BEGIN SUPPLIED MATERIAL

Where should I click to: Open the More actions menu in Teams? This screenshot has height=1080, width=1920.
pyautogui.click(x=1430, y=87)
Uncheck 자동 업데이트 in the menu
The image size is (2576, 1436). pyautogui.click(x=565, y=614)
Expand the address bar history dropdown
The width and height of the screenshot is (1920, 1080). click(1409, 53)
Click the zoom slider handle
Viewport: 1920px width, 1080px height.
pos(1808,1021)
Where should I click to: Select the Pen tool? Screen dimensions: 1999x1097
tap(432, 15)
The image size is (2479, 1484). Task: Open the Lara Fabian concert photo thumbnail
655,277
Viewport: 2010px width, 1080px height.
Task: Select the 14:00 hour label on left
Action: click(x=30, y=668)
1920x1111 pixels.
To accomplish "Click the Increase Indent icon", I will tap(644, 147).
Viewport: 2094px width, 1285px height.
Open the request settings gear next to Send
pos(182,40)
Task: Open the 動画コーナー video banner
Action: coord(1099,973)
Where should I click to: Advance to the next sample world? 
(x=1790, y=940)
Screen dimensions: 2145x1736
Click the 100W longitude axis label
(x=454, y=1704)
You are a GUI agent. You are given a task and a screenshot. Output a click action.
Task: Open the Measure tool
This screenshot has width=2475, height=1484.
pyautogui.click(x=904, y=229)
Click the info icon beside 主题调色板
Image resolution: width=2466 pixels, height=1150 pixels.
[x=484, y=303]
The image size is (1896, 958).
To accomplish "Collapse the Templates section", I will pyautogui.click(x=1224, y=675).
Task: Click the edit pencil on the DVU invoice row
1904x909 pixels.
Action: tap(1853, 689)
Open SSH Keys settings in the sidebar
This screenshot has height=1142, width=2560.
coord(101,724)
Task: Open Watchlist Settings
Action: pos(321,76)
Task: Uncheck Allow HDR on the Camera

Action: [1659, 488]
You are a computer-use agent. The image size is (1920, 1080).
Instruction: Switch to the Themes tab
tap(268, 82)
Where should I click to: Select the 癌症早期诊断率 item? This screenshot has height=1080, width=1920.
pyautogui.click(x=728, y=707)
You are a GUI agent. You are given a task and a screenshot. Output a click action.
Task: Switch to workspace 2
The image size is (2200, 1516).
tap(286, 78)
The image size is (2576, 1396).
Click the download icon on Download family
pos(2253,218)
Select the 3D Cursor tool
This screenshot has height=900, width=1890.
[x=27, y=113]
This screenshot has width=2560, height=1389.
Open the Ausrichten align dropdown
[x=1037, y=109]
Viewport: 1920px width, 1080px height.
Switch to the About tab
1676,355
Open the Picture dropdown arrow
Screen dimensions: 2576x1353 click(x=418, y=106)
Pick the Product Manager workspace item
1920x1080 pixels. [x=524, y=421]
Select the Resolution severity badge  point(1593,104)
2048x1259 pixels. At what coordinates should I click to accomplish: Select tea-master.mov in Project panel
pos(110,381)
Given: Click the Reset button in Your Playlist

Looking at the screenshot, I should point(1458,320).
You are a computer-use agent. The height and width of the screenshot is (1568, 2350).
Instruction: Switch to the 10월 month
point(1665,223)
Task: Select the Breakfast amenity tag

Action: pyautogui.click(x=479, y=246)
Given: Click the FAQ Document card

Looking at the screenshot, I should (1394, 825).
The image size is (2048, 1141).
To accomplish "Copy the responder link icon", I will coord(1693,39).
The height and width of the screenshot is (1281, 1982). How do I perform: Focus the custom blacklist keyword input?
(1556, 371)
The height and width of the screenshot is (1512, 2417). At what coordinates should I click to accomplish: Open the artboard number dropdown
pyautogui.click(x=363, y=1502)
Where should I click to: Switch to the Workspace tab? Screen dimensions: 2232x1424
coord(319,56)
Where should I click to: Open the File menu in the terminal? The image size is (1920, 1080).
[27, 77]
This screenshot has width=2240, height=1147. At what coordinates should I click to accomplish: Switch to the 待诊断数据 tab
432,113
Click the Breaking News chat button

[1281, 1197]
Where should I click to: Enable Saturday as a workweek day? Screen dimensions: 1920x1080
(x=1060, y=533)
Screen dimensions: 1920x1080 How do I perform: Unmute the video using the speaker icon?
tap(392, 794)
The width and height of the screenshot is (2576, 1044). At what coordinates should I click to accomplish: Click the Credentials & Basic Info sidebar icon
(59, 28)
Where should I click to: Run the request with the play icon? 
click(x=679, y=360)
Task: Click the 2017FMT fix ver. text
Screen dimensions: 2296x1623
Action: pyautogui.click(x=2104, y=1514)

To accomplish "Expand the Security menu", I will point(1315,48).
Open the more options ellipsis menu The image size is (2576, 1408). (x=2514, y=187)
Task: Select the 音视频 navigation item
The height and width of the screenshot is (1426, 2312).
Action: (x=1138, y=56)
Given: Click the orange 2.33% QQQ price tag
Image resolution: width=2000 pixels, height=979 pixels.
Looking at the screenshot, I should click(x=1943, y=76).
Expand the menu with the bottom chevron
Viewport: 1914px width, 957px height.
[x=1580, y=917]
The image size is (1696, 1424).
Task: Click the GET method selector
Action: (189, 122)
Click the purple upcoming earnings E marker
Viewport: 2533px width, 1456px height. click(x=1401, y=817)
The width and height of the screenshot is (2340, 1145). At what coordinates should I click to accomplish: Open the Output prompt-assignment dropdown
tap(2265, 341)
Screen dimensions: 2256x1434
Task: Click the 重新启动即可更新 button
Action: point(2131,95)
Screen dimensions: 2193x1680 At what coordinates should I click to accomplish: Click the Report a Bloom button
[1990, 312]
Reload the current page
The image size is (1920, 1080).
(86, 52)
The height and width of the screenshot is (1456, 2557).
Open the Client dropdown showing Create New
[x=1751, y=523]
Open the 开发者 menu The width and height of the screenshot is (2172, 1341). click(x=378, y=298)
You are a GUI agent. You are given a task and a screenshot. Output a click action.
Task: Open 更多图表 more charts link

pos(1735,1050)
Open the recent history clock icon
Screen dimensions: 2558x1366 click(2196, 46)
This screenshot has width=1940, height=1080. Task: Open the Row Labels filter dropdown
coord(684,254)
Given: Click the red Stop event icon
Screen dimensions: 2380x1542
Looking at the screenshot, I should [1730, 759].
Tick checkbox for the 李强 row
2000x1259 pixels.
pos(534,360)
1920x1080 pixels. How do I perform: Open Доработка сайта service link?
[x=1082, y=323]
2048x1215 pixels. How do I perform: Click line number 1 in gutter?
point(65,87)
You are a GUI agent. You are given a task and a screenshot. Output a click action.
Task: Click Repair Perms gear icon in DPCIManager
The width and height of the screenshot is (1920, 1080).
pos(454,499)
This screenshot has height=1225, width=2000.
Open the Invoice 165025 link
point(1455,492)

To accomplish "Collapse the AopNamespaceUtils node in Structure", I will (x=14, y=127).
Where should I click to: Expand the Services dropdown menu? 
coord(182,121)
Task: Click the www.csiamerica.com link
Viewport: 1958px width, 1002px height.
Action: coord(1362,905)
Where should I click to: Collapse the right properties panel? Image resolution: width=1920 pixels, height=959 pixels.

END SUPPLIED MATERIAL

WHAT IS NEEDED: Wherever the word "Collapse" turns up in the records above, copy the line that holds it.

TASK RESPONSE:
To accomplish "Collapse the Templates section", I will pyautogui.click(x=1224, y=675).
To accomplish "Collapse the AopNamespaceUtils node in Structure", I will (x=14, y=127).
Where should I click to: Collapse the right properties panel? Image resolution: width=1920 pixels, height=959 pixels.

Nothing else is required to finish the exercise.